Source passage =
◇ ◇ ◇ ◇ ◇ ◇ ◇

The provision means that state-backed RBS is unlikely to make a profit in 2016, the ninth straight year the bank has failed to make an annual profit.
RBS is preparing to start negotiations with the US Department of Justice over a settlement of the mis-selling claims, the timing of which is still uncertain.
“This bank, and of course the British taxpayers, have paid a very heavy price for the decisions that were made at RBS before the crisis,” RBS Chief Executive Ross McEwan said on a conference call with reporters yesterday.
“Today’s announcement is yet another painful example of that legacy,” he said.
This is the first time RBS has set aside any money to directly cover a settlement with the US Department of Justice over the alleged decades-old mis-selling of mortgage-backed securities.
RBS is the latest European bank that needs to reach a settlement with US authorities. Credit Suisse earlier this month agreed to pay $5.3 billion (Dh19.47 billion) and Deutsche Bank agreed to pay $7.2 billion to settle their respective misselling cases.

◇ ◇ ◇ ◇ ◇ ◇ ◇

Stored data =
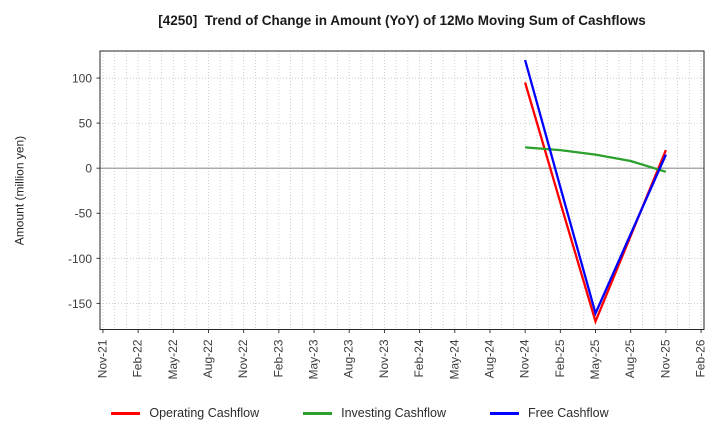 This screenshot has height=440, width=720. I want to click on y-tick-label: 100, so click(82, 79).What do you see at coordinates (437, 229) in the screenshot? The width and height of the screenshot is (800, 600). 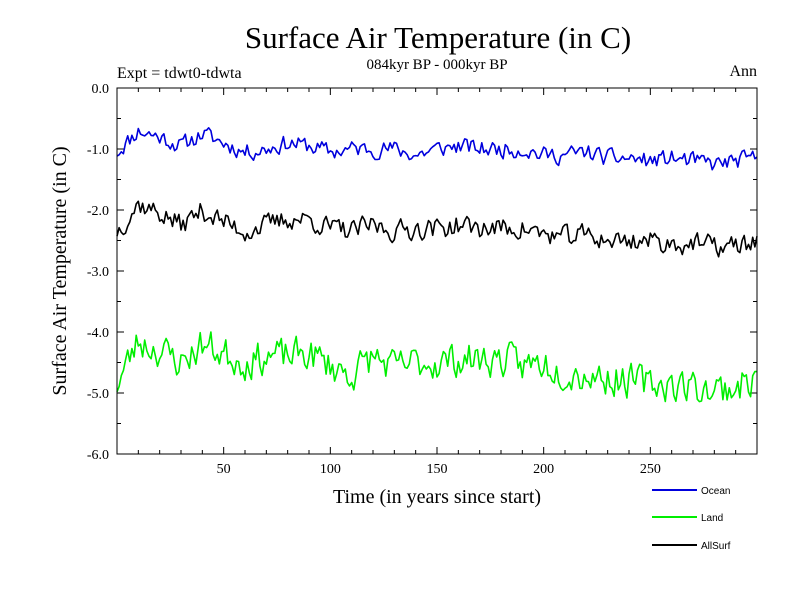 I see `series-line-allsurf` at bounding box center [437, 229].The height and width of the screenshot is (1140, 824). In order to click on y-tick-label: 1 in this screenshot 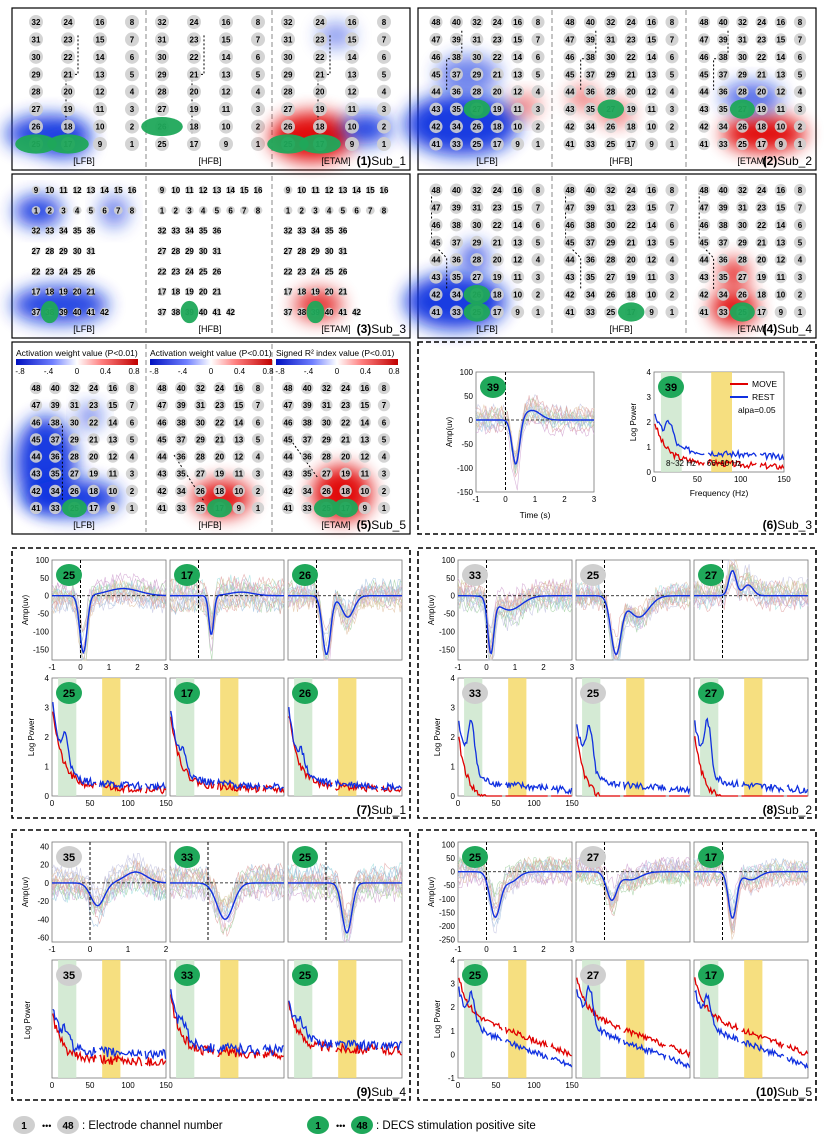, I will do `click(48, 768)`.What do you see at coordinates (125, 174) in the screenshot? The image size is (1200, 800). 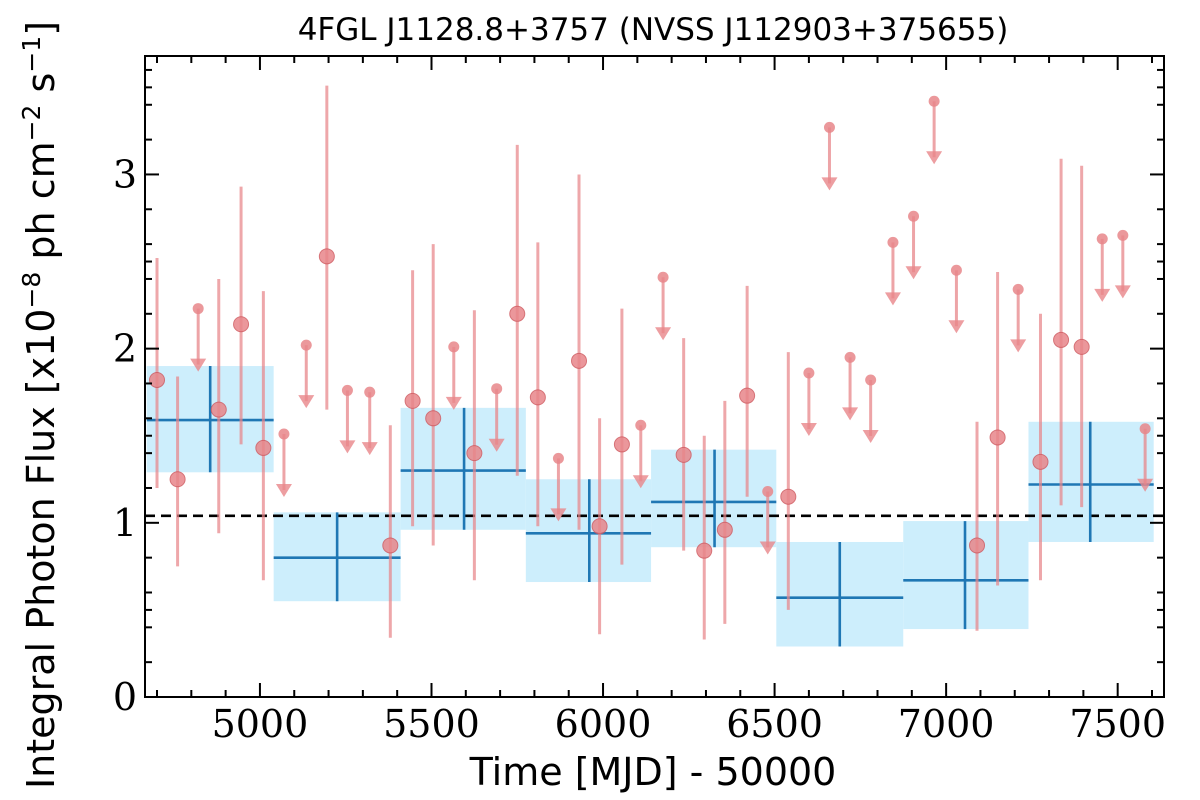 I see `y-tick-label-3: 3` at bounding box center [125, 174]. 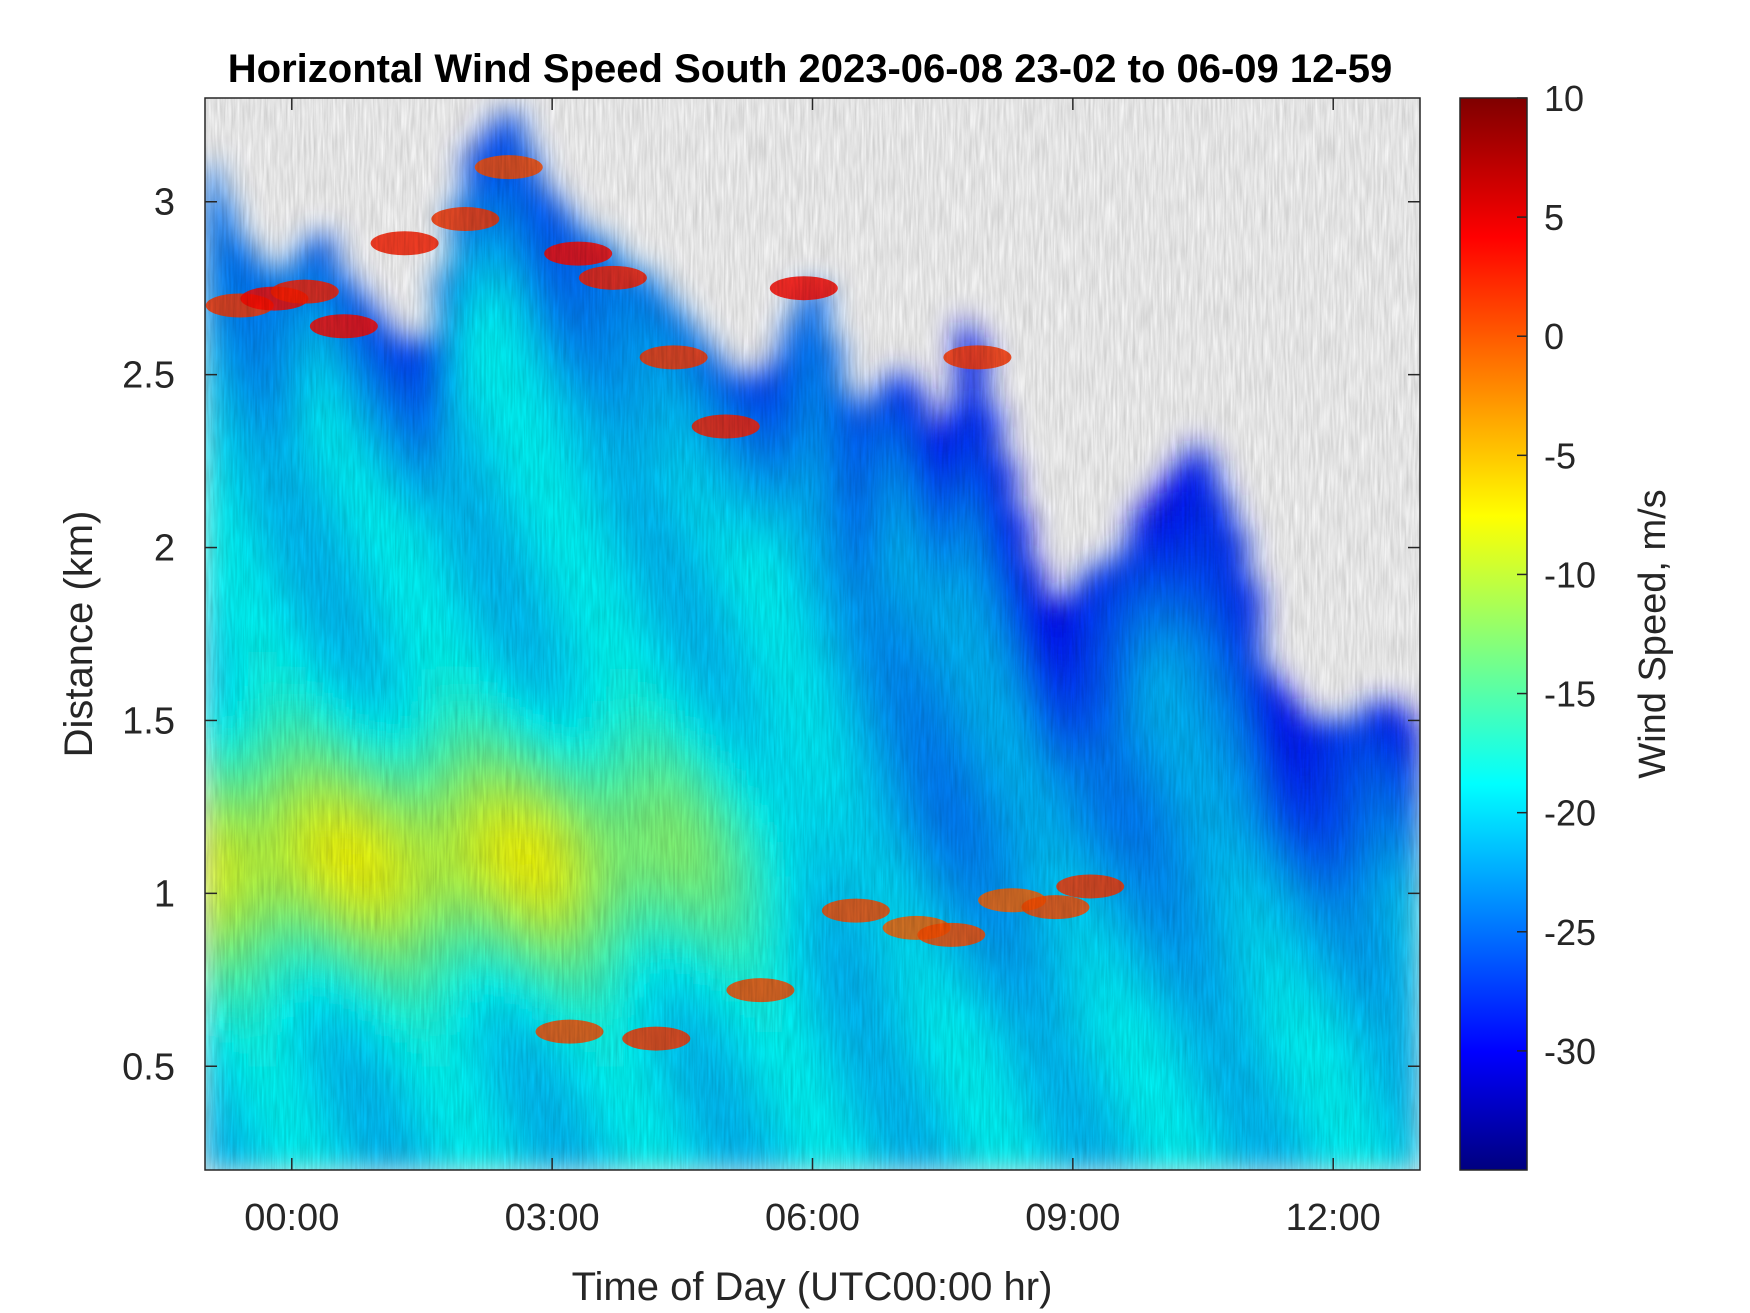 What do you see at coordinates (79, 634) in the screenshot?
I see `y-axis-label: Distance (km)` at bounding box center [79, 634].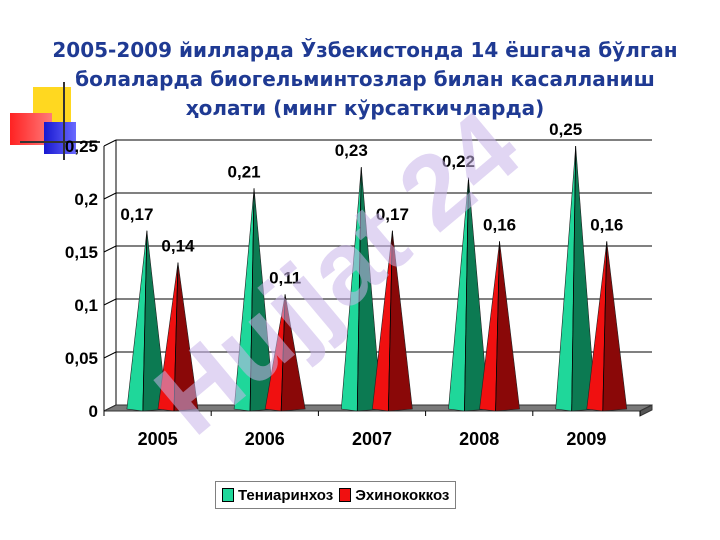 The width and height of the screenshot is (720, 540). I want to click on x-tick-label: 2006, so click(265, 439).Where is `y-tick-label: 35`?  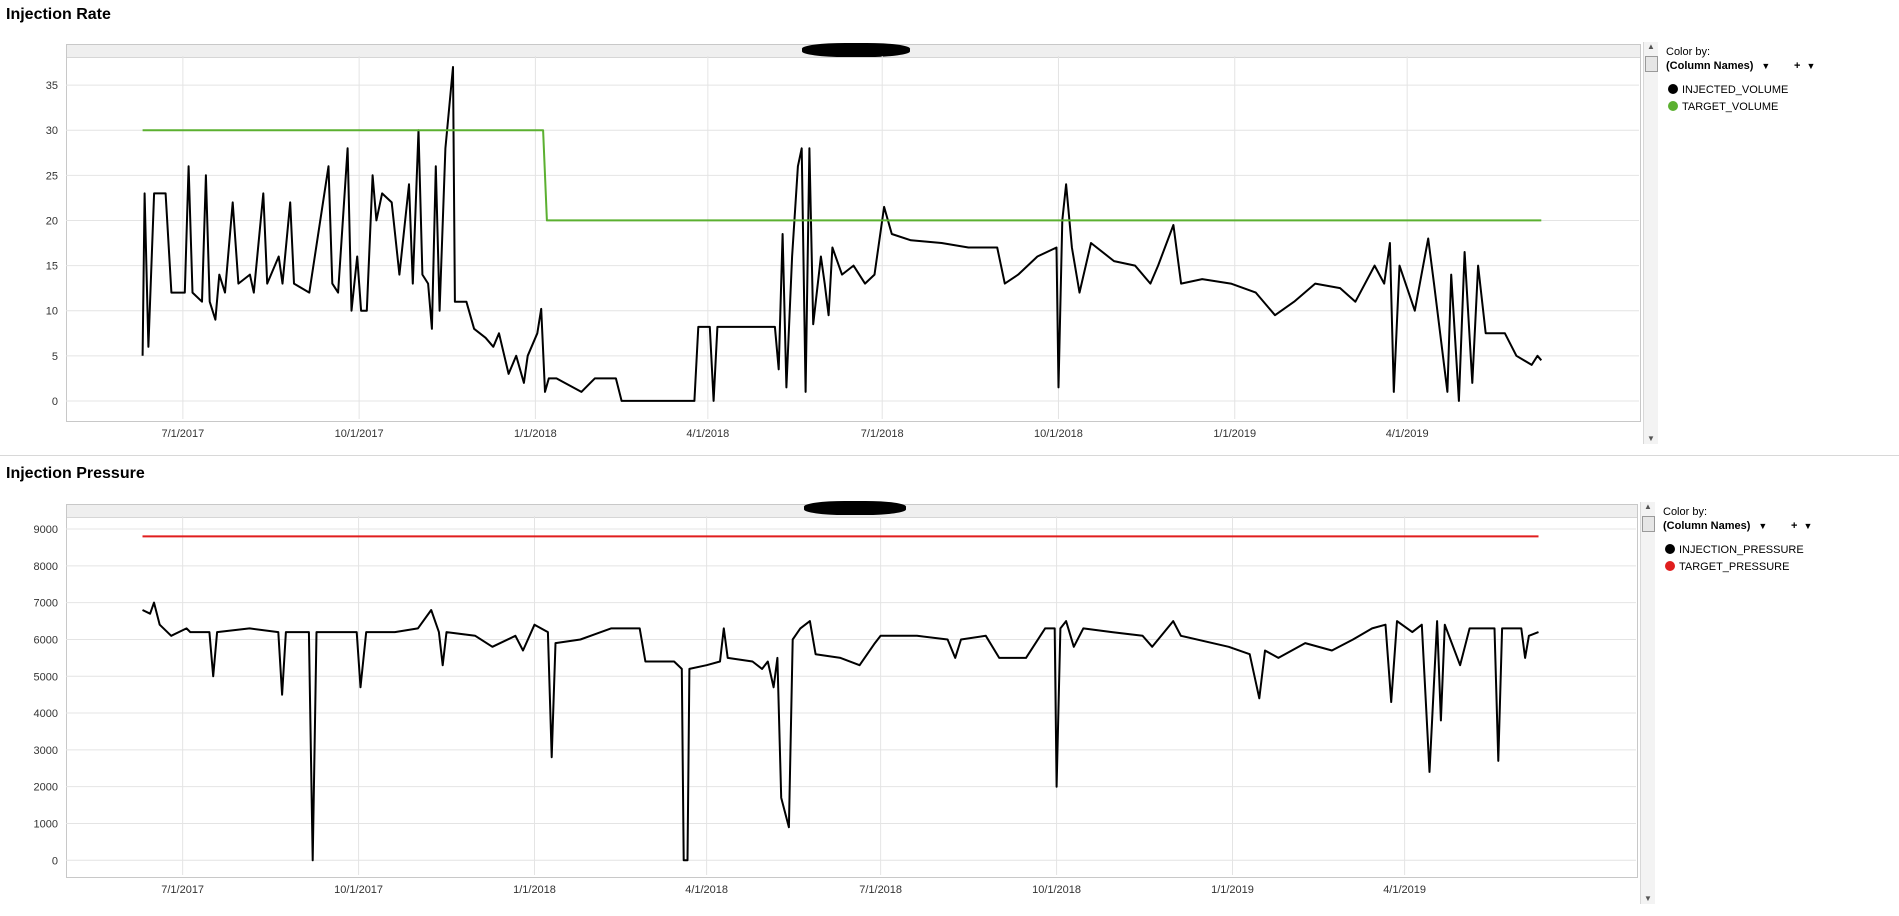 y-tick-label: 35 is located at coordinates (52, 86).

◇ ◇ ◇ ◇ ◇ ◇ ◇

Request = Continue the news passage on RBS and its US mis-selling settlement, starting after its last sentence.

Answer to the exercise =
2012 initiative
These settlements stem from an initiative launched in 2012 by former US President Barack Obama to hold Wall Street accountable for misconduct in the sale of the securities that helped to trigger the worst economic crisis since the Great Depression.
Analysts have estimated the bank could have to pay the US Department of Justice as much as £9 billion in the next few months. Even the lowest estimate of £2 billion would make it the largest fine in the bank’s history.
RBS said the total misconduct bill for mis-selling these securities might exceed its provisions.